Try to rebuild the pydantic-core schema for the model.

This may be necessary when one of the annotations is a ForwardRef which could not be resolved during the initial attempt to build the schema, and automatic rebuilding fails.

Parameters:
  • force (bool) – Whether to force the rebuilding of the model schema, defaults to False.

  • raise_errors (bool) – Whether to raise errors, defaults to True.

  • _parent_namespace_depth (int) – The depth level of the parent namespace, defaults to 2.

  • _types_namespace (dict[str, Any] | None) – The types namespace, defaults to None.

Returns:

Returns None if the schema is already “complete” and rebuilding was not required. If rebuilding _was_ required, returns True if rebuilding was successful, otherwise False.

Return type:

bool | None

classmethod model_validate(obj, *, strict=None, from_attributes=None, context=None)#

Validate a pydantic model instance.

Parameters:
  • obj (Any) – The object to validate.

  • strict (bool | None) – Whether to raise an exception on invalid fields.

  • from_attributes (bool | None) – Whether to extract data from object attributes.

  • context (dict[str, Any] | None) – Additional context to pass to the validator.

Raises:

ValidationError – If the object could not be validated.

Returns:

The validated model instance.

Return type:

Model

classmethod model_validate_json(json_data, *, strict=None, context=None)#

Validate the given JSON data against the Pydantic model.

Parameters:
  • json_data (str | bytes | bytearray) – The JSON data to validate.

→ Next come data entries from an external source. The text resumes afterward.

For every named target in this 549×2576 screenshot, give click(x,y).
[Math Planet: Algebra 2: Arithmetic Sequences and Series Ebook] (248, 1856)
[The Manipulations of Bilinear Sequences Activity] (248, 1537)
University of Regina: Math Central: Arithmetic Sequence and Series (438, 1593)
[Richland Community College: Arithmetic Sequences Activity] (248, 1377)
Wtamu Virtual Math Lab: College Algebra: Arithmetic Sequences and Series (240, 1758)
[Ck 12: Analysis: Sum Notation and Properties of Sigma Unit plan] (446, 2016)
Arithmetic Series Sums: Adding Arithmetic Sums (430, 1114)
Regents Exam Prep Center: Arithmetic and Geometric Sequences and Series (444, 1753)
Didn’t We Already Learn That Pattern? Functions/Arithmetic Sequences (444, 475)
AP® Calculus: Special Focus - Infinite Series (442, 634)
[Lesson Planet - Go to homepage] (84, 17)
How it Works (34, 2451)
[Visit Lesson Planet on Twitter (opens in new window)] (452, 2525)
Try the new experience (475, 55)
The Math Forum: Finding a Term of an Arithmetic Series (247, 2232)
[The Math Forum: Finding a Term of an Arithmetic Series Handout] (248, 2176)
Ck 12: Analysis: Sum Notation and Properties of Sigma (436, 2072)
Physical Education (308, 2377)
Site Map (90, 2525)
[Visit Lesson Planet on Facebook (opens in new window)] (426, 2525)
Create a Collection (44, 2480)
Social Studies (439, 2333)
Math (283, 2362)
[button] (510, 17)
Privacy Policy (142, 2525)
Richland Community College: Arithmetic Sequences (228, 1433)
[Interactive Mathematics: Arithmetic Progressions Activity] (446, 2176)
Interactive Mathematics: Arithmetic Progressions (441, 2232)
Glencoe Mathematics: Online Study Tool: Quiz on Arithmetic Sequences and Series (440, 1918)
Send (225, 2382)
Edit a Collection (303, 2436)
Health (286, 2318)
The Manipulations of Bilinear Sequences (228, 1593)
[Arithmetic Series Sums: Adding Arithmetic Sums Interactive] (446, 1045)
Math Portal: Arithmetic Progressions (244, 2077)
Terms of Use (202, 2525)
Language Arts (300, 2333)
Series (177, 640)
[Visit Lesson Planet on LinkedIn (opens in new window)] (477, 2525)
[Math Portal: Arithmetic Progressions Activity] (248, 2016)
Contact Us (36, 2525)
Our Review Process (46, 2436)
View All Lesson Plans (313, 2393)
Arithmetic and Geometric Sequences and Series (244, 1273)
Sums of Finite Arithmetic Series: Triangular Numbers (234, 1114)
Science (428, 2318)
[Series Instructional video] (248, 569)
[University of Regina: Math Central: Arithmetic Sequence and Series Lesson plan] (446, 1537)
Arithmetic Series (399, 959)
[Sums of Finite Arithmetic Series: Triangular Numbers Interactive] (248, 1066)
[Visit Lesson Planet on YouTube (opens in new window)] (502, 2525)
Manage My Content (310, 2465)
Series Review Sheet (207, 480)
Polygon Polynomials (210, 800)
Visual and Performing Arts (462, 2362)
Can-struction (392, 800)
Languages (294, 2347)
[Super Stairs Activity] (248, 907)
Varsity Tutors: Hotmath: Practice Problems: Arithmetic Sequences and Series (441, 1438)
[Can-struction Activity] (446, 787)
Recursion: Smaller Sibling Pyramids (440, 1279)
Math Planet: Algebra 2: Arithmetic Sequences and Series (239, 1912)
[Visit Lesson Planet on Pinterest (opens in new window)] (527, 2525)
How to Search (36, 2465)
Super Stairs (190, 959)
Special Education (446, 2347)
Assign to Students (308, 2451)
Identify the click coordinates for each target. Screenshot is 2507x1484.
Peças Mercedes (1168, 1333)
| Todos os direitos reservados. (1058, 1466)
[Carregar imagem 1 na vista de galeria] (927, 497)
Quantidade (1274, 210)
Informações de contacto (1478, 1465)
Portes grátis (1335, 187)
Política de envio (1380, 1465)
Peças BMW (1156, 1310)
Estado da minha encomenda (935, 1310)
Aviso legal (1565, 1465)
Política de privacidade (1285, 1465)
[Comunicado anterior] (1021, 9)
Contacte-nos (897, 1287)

  • strict (bool | None) – Whether to enforce types strictly.

  • context (dict[str, Any] | None) – Extra variables to pass to the validator.

Returns:

The validated Pydantic model.

Raises:

ValueError – If json_data is not a JSON string.

Return type:

Model

normalize()[source]#

Normalize address using GreenBuildingRegistry/usaddress-scourgify

Warning

When address is not parseable, it will be set to None. No error would be thrown.